*** Given records Section Begins ***

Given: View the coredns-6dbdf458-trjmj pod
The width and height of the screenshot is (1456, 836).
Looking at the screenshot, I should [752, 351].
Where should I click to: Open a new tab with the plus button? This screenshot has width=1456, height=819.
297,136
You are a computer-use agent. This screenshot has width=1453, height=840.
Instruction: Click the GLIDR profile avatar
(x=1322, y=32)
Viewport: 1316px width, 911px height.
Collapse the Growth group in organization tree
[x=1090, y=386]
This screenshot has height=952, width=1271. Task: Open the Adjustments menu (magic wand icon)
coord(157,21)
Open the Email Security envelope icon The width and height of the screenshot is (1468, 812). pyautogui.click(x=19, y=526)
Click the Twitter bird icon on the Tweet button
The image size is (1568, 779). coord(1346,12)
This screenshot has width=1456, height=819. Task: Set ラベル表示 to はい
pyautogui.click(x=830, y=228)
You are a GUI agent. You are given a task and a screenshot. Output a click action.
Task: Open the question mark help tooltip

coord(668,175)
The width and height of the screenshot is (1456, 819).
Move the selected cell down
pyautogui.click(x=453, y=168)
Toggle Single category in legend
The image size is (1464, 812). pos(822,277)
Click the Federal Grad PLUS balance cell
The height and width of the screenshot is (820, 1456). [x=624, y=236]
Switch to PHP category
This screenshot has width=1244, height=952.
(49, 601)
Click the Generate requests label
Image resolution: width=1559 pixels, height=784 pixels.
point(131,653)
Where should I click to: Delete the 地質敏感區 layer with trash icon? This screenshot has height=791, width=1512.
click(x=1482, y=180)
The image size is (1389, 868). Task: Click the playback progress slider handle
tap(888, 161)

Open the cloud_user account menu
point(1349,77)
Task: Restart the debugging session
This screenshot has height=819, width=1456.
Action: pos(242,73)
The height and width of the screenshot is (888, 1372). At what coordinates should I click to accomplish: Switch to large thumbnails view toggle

*** Given records Section Ends ***

→ How to complete this task:
All lines from the one containing "Move the selected cell down" to the last line of the material above must be copied exactly, and only those.

→ Response area:
Move the selected cell down
pyautogui.click(x=453, y=168)
Toggle Single category in legend
The image size is (1464, 812). pos(822,277)
Click the Federal Grad PLUS balance cell
The height and width of the screenshot is (820, 1456). [x=624, y=236]
Switch to PHP category
This screenshot has width=1244, height=952.
(49, 601)
Click the Generate requests label
Image resolution: width=1559 pixels, height=784 pixels.
point(131,653)
Where should I click to: Delete the 地質敏感區 layer with trash icon? This screenshot has height=791, width=1512.
click(x=1482, y=180)
The image size is (1389, 868). Task: Click the playback progress slider handle
tap(888, 161)

Open the cloud_user account menu
point(1349,77)
Task: Restart the debugging session
This screenshot has height=819, width=1456.
Action: pos(242,73)
The height and width of the screenshot is (888, 1372). At what coordinates should I click to accomplish: Switch to large thumbnails view toggle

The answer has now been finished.